Consider then Brand Marketing as the number-one choice for the metaverse. Use some critical thinking to identify how to brand in a parallel world. Perhaps the foremost goal is to down-age a brand’s audience or ratify a youthful segment’s existing brand passion. For sure, young people are the indigenous population of the metaverse. For now.

Maybe it’s to reinvigorate the brand community’s declining level of excitement or enhance customer loyalty across channels. Or, to break the brand’s addiction to the intoxication of price promotion. Consider for a moment the margin available in sales of a virtual product vs its conventional IRL version. Alternatively, perhaps the goal is to improve the consumer journey wherever she experiences the brand, IRL or VR. In any case, here comes augmented reality at warp speed.

A Guide to Crossing the Threshold

  • It is crucial to know what we hope to find when we consider opening a portal to enter a virtual world. But first, we have to figure out which portal. Viable platforms abound: Animal Crossing, Roblox, Fortnight, Decentraland, Sandbox, RecRoom and the list goes on.
  • As with any visit to a new market, learning the language, the cultural norms, and social behaviors in a co-created metaverse community is as respectful and essential as it is IRL. Who would expand a brand to a new IRL country without first learning the lingua franca? The platforms can seem to be a series of interchangeable – and to the C-suite types which must fund the endeavor, goofily named – parts. But the mores, rites and rights of each platform diverge.
  • Next comes a series of questions about how to engage and how to create this form of brand expansion. Create a world, sponsor someone else’s world, do episodic events, launch NFTs? It’s much easier to decide once we know why we are playing in the metaverse and where to engage.
  • With the objective and strategies clearly top of mind, developing tactical KPIS and even ROIs in the evolving world of Web3 comes into focus with profound clarity. How many visits, how long do they stay, do they come back, is there IRL:VR:IRL circularity, what’s the impact on brand engagement and loyalty? What may seem amorphous and strange at first becomes clear, relevant, and business building.
  • Strategic development is best considered at brand and cultural pivot points. Those are dots on the horizon where consumer behaviors intersect with a brand’s core competencies and organizational will. Web3 is one such crossroad.
Timing Out

Now’s the time to do something about the metaverse. That something is beyond talking. That something is strategic. It seems relatively simple to contemplate the requisite cool factor tactics which might work to wedge a brand into this future. We have agencies and tech experts to chart the “this would be so cool” factor.

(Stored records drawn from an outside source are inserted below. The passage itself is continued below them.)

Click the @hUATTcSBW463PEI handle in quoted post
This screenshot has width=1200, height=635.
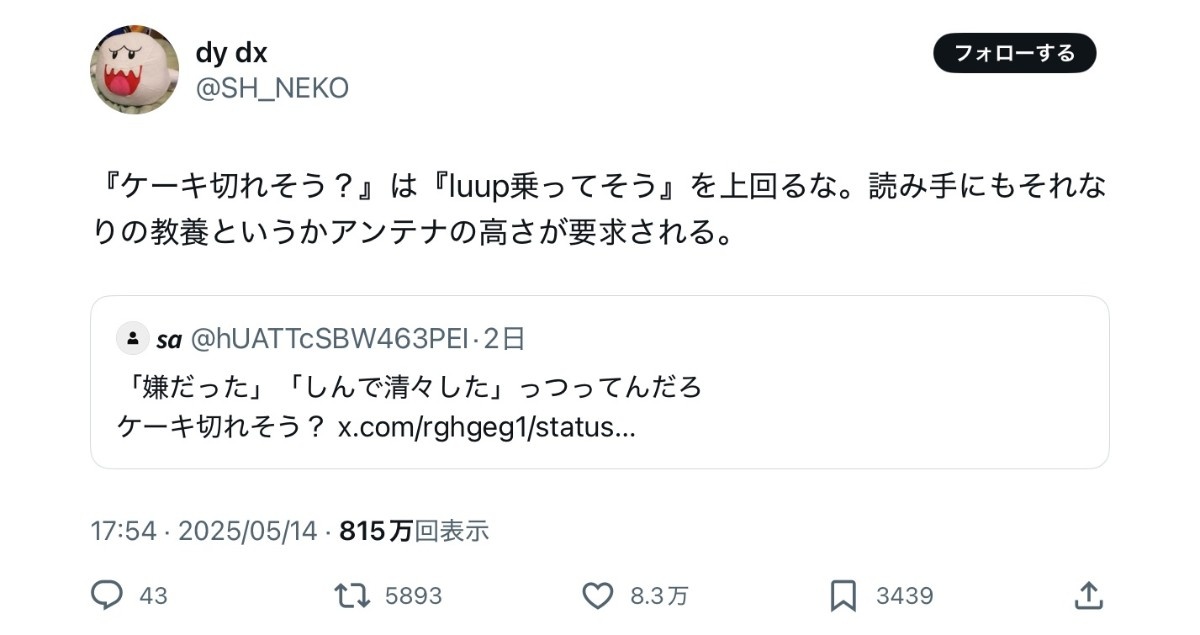click(x=329, y=339)
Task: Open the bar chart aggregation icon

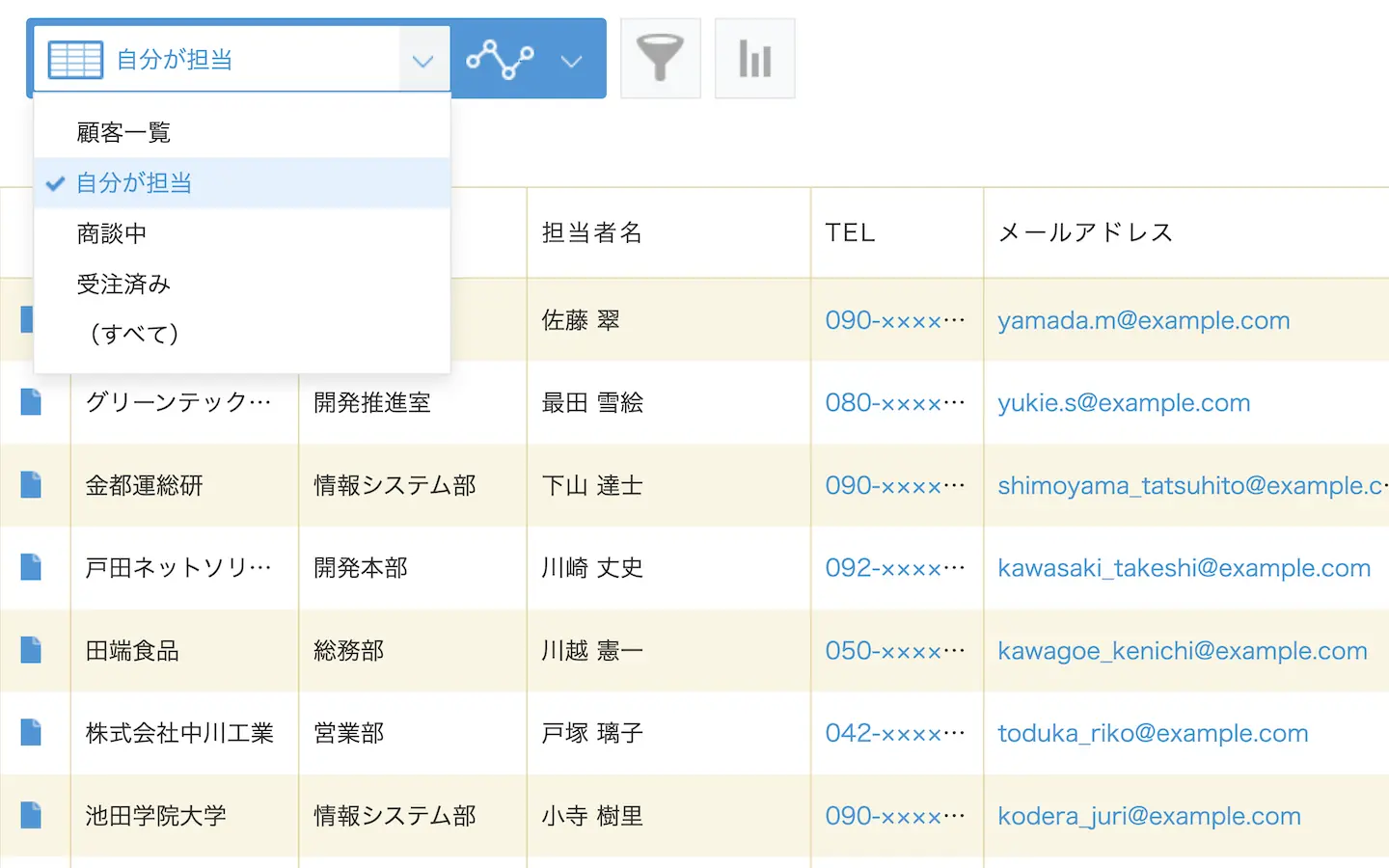Action: 754,59
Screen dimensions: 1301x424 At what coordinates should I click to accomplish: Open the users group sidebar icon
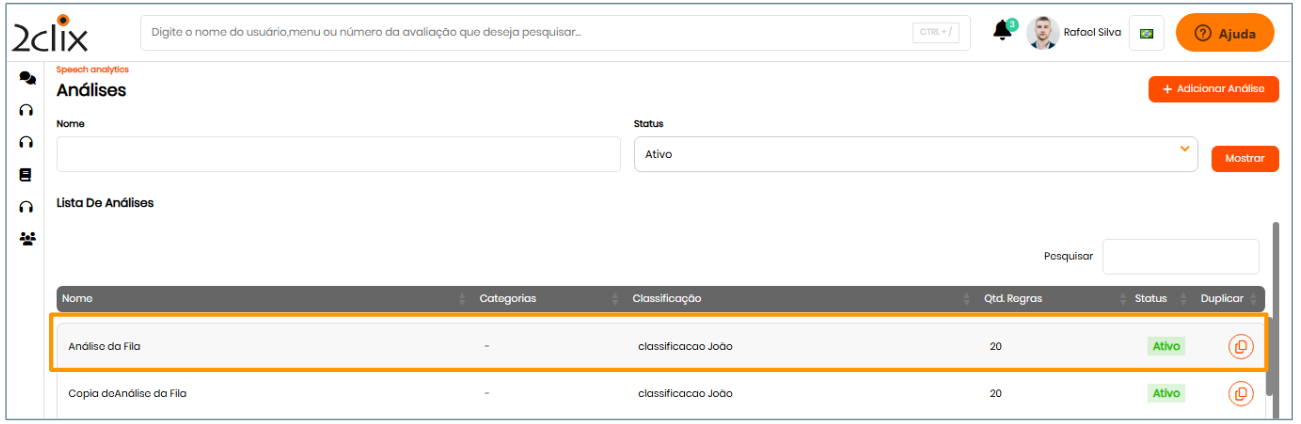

It is demonstrably more challenging to craft a coherent long-term strategy to leverage the audacious potential of Web3 to achieve competitive, margin-accretive, sustainable growth. That’s the real potential, as Web2 intermediated control succumbs to Web3 co-creation. If you haven’t developed a strategy, you may be close to timing out. The metaverse is real and it cannot be ignored if you want to be in the game along with all your competitors. This puts it in perspective: If the American Dream developers were considering this site today, they\’d skip it and build in the metaverse where they wouldn\’t have to deal with New Jersey blue laws on apparel sales, and all the mishigas of making sure the rides are rolling all day long.